任务要求 ::
请接着介绍Diamond比对软件的这段文字往下写,从它的最后一句之后开始。

Diamond是一个用于比对query蛋白和数据库蛋白(blastp)或query核苷酸序列和数据库蛋白(blastx)的软件,官方测试其性能为blast+的500~20000倍,好像很厉害的样子:
- Pairwise alignment of proteins and translated DNA at 500x-20,000x speed of BLAST.
- Frameshift alignments for long read analysis.
- Low resource requirements and suitable for running on standard desktops or laptops.
- Various output formats, including BLAST pairwise, tabular and XML, as well as taxonomic classification.
- 生信技能树上面有讲Diamond和blast+的比较。
- 下面是引自Universität Tübingen的介绍
(DIAMOND is a new alignment tool for aligning short DNA sequencing reads to a protein reference database such as NCBI-NR. On Illumina reads of length 100-150bp, in fast mode, DIAMOND is about 20,000 times faster than BLASTX, while reporting about 80-90% of all matches that BLASTX finds, with an e-value of at most 1e-5. In sensitive mode, DIAMOND ist about 2,500 times faster than BLASTX, finding more than 94% of all matches.)
所以,还是学一学吧
下面是对diamond官方manual的简短介绍:
- 有四个主要的程序:
- makedb
- blastp
- blastx
- view
- -b 默认参数为2,指定使用32G的运行内存,如果计算机RAM充足,可以使用更大的数值
-k 指定返回的比对数目
-e 指定E-value,默认0.001,比blast+的默认值更加严格
-f 输出格式,我比较喜欢6,和blast+一样,可以选择输出哪些fields
-o 输出到哪个文件中
-p 指定使用的核心数目
--min-score 指定blast的score值,该值在指定时-e便会无效
--seg mask的参数,指定时会把query的低复杂度的区段给mask掉
-c 设置chunk的数目,值越大内存消耗和性能都会下降,设置为1时分析最快,不可以设置大于4(默认值)

收集的数据条目
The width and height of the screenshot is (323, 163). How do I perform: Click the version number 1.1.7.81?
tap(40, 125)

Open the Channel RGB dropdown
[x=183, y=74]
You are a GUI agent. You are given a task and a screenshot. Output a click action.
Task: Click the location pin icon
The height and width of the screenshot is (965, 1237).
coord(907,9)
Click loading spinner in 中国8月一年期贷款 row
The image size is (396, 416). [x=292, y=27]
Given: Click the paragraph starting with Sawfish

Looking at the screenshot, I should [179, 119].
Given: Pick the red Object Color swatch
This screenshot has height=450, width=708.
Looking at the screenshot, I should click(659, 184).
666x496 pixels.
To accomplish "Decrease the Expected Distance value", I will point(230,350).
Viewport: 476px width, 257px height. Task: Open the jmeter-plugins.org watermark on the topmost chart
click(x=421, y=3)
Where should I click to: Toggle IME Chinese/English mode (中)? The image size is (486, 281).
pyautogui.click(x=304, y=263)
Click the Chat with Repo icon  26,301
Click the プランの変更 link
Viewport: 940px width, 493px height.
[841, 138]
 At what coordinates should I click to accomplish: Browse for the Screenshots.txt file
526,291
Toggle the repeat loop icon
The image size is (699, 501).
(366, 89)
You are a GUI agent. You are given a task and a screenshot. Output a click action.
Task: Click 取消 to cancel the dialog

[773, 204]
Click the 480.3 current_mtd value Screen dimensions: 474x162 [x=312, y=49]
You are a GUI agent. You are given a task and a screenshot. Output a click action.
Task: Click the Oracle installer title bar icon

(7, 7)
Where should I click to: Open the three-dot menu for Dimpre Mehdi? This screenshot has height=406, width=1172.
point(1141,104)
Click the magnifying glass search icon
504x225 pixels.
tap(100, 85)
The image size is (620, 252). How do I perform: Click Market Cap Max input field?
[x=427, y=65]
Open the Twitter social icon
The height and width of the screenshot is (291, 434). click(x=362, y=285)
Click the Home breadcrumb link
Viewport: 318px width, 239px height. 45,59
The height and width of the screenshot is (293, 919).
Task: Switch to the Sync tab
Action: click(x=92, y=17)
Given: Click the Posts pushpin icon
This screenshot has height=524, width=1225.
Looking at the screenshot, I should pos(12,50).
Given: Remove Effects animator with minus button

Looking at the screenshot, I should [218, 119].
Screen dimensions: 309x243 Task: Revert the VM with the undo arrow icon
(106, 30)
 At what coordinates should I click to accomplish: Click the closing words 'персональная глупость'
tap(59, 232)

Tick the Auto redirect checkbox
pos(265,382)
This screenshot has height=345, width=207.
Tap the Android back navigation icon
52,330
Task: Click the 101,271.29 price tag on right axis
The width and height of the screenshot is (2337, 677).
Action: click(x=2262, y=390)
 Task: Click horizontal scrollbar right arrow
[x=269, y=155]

任务结果 ::
-q query序列,fasta和fastq格式都可以 - 下面是Diamond在Github上的一点使用说明:
- The program may use quite a lot of memory and also temporary disk space. Should the program fail due to running out of either one, you need to set a lower value for the block size parameter
-b
(see the manual).- The default (fast) mode was mainly designed for short reads. For longer sequences, the sensitive modes (options
--sensitive
or--more-sensitive
) are recommended.- The runtime of the program is not linear in the size of the query file and it is much more efficient for large query files (> 1 million sequences) than for smaller ones.
- Low complexity masking is applied to the query and reference sequences by default. Masked residues appear in the output as X.
- The default e-value cutoff of DIAMOND is 0.001 while that of BLAST is 10, so by default the program will search a lot more stringently than BLAST and not report weak hits.